Data Exclusivity: What is it and why does it matter?
Data Exclusivity: What is it and why does it matter?
Blog Featured Human Capital Public HealthJanuary 20, 2016
Over the past year, ‘data exclusivity’ has become a popular catch-phrase in discussion of the contentious Trans-Pacific Partnership (TPP). Data exclusivity for biologic medicines is a relatively new intellectual property right that has made its way into recent trade agreements. After all, drugs can cross borders just as frequently as any other good.
Now, before a drug can hit the market for public sale, the Food and Drug Administration (FDA; or the equivalent regulatory organization in other nations) must approve the medicine’s safety and efficacy. Data exclusivity refers to a protected period of time following FDA approval during which competing firms “may not use the innovative firm’s safety and efficacy data, from proprietary pre-clinical and clinical trial results, to obtain marketing authorization for a generic version of the drug.” Data exclusivity essentially gives pharmaceutical companies additional protection outside of a patent – allowing them to spin larger profits for longer while staving off the introduction of generics.
Thrown around by both sides of the debate, it appears as if no one is satisfied with the TPP’s negotiated result of five-year data exclusivity. Biotechnology Industry Organization CEO Jim Greenwood remarked that the TPP’s failure to include 12-year data exclusivity has “the potential to chill global investment and slow development of new breakthrough treatments for suffering patients.” On the other side of the spectrum, Médecins Sans Frontières (A.K.A. Doctors Without Borders) claims that the five-year data exclusivity in the TPP is already far too high – “The TPP will still go down in history as the worst trade agreement for access to medicines in developing countries, which will be forced to change their laws to incorporate abusive intellectual property protections for pharmaceutical companies.”
So what is the truth behind all this coded language?
Untitled
Backstory behind data exclusivity
To begin to understand this debate, we must define biologics.
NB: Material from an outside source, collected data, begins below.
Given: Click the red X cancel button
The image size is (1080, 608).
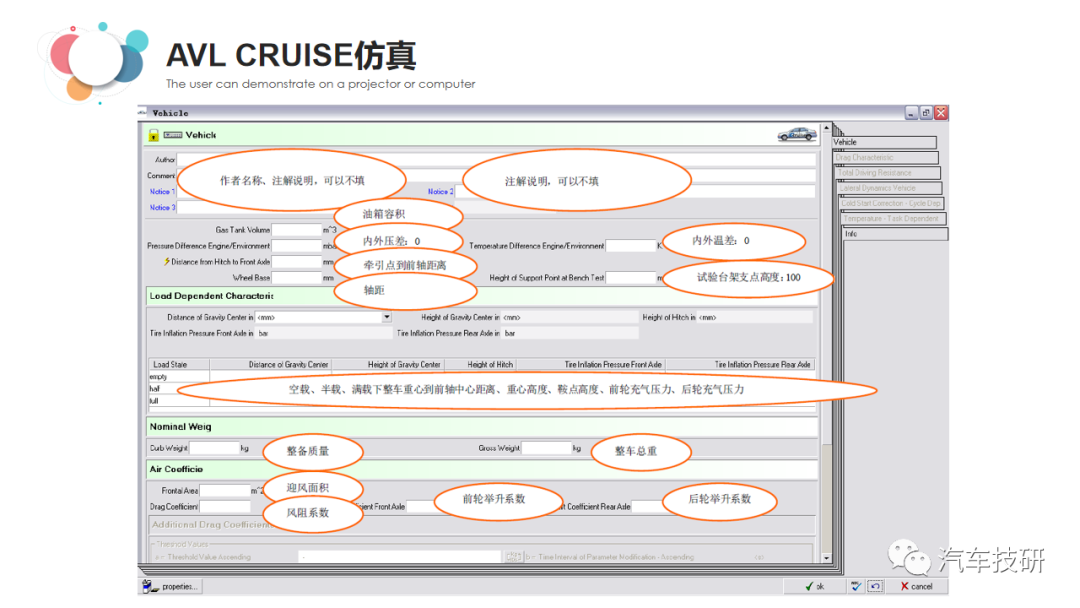Looking at the screenshot, I should coord(917,586).
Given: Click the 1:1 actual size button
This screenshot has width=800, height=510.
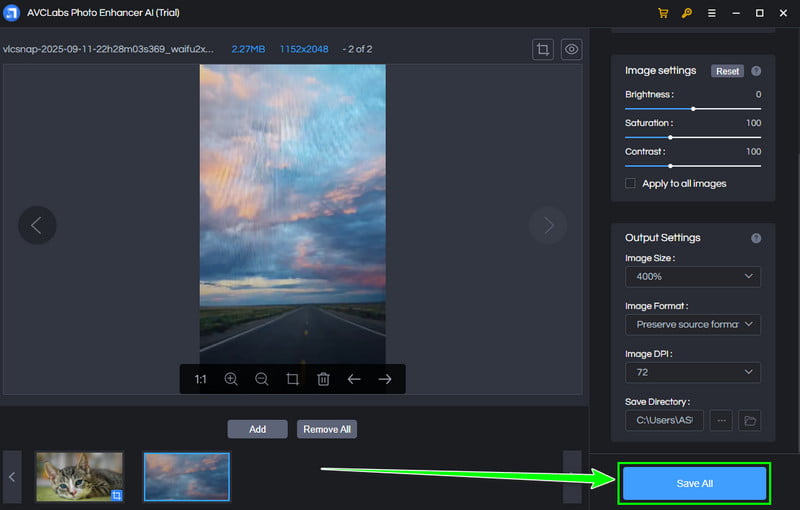Looking at the screenshot, I should (x=200, y=380).
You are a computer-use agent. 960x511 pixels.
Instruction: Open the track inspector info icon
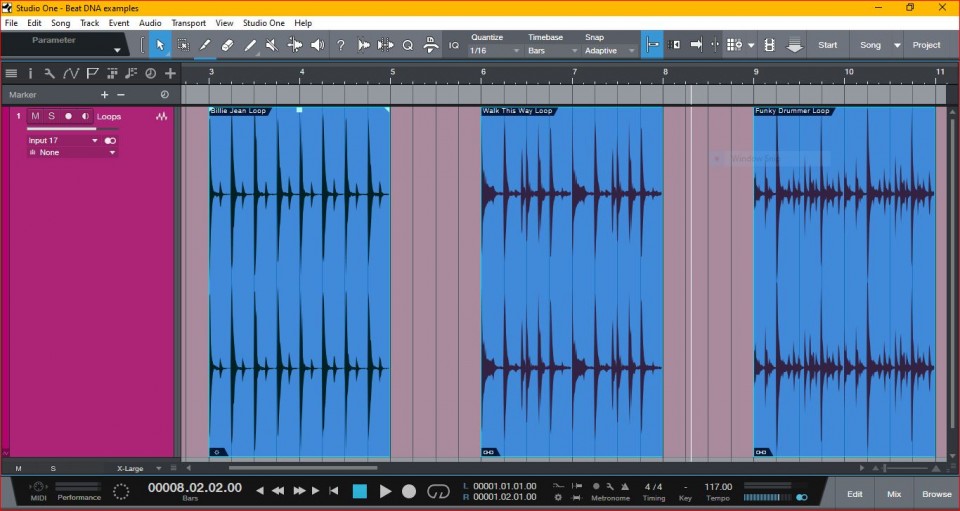pos(30,73)
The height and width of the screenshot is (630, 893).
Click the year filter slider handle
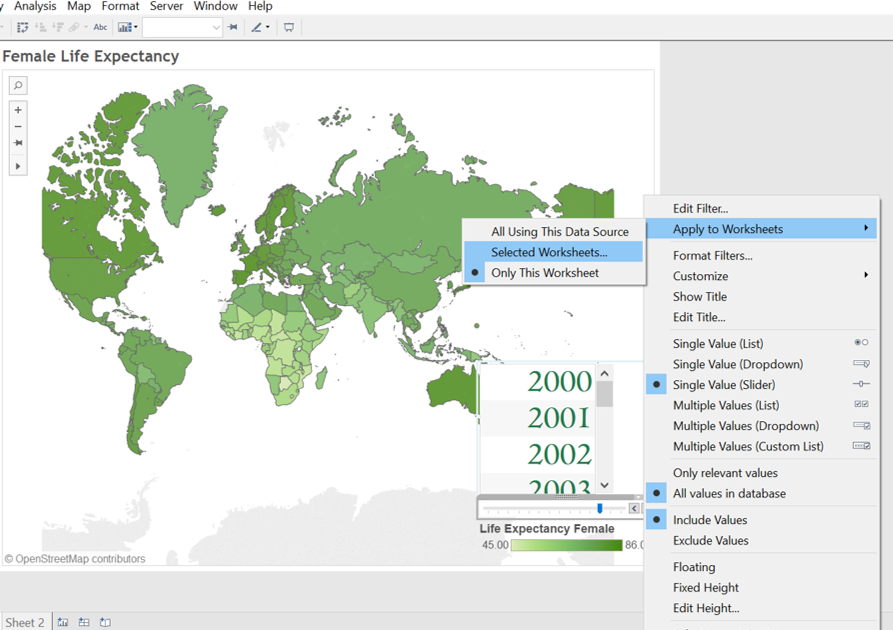[599, 509]
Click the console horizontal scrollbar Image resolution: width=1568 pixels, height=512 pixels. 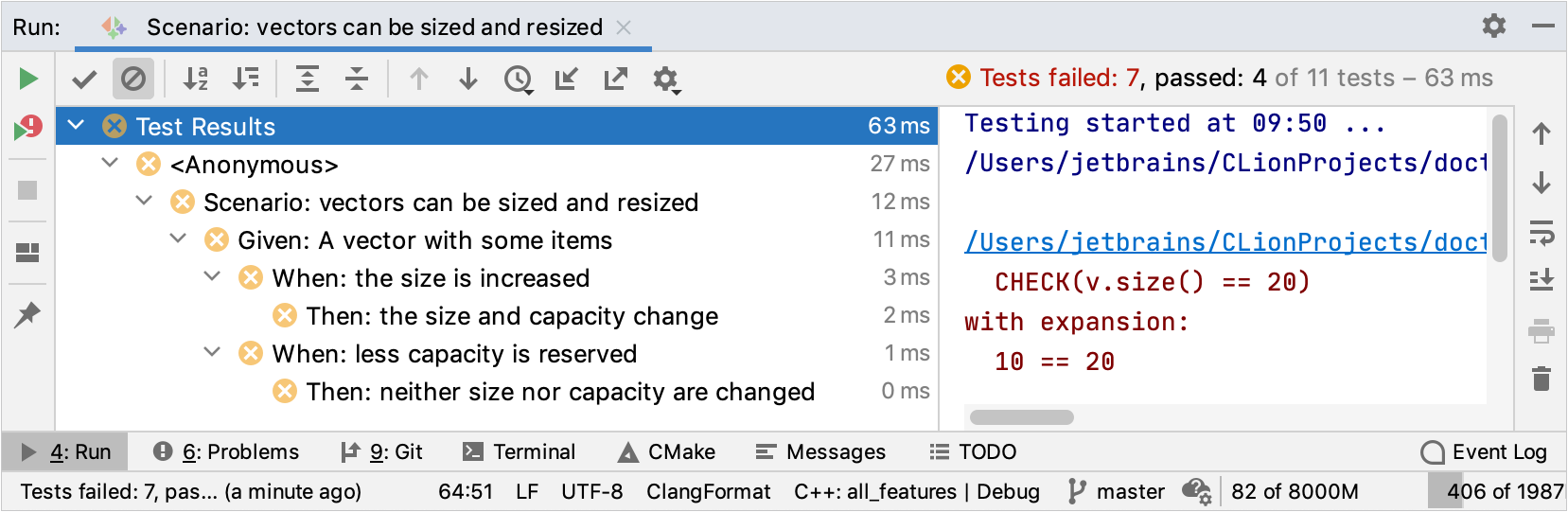click(x=1022, y=417)
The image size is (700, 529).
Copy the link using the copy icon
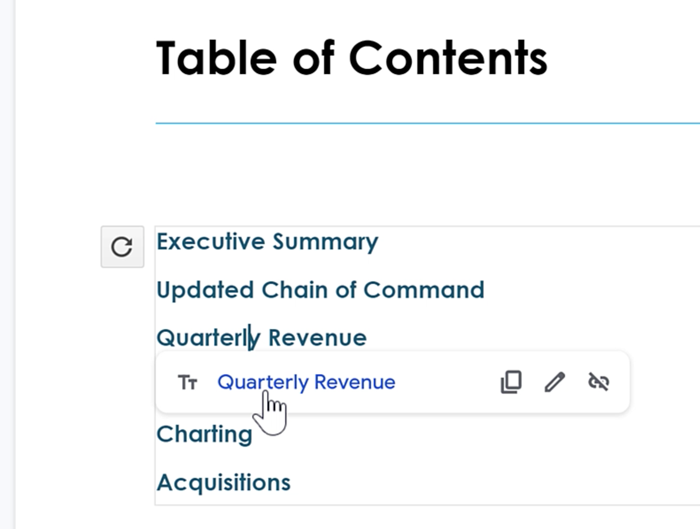(x=511, y=382)
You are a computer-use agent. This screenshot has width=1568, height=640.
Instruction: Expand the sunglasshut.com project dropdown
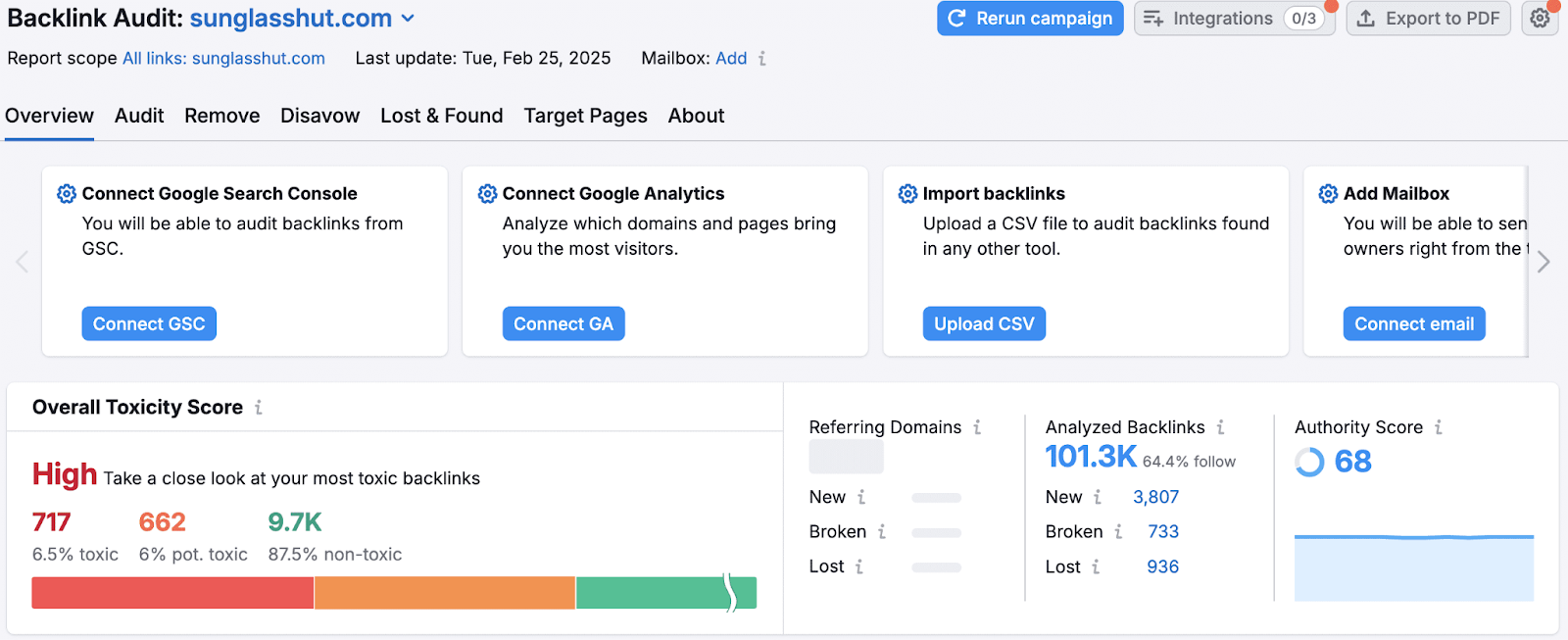pyautogui.click(x=408, y=19)
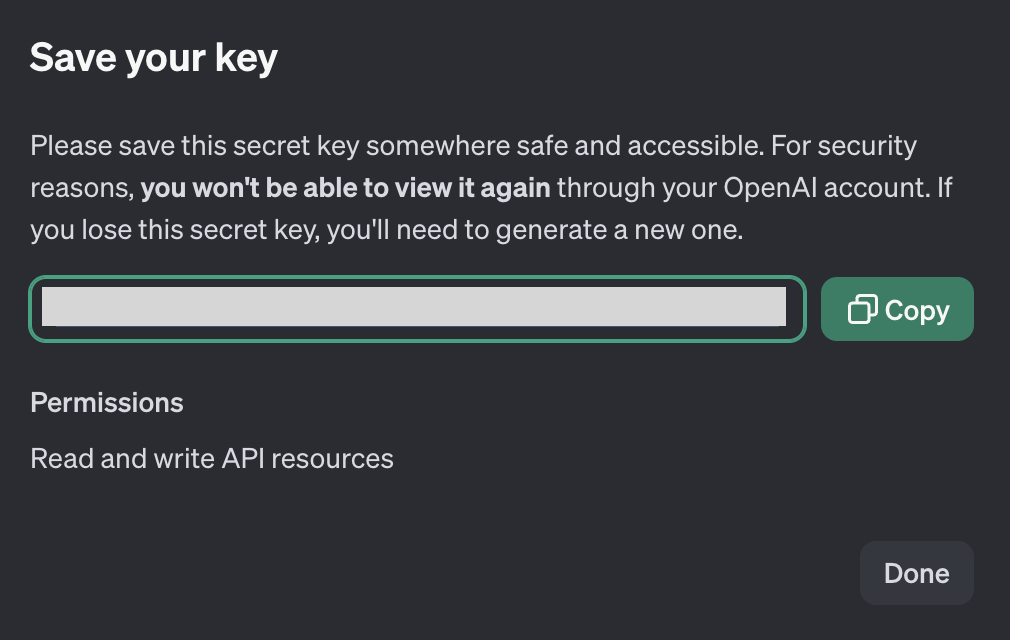1010x640 pixels.
Task: Click "If you lose this secret key" text
Action: 160,230
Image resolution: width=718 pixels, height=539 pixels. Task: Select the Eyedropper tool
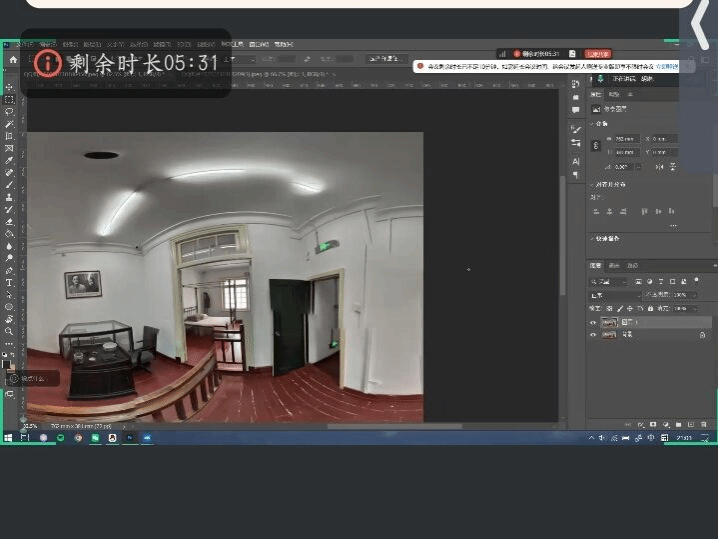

Biologics are drugs derived from a biological source; this includes vaccines, anti-toxins, and monoclonal antibodies. Biologic production has spiked in recent decades as technological advancement has made new therapies possible. Because biologics tend to be larger and more structurally complex than traditional ‘small-molecule’ drugs, they are among the most expensive drugs on the market – on average, biologics cost 22 times more than synthetic drugs. Gilead’s new hepatitis C drug immediately comes to mind – grossing $12.4 billion last year, the medicine’s cost exceeds $1,000 per day for patients.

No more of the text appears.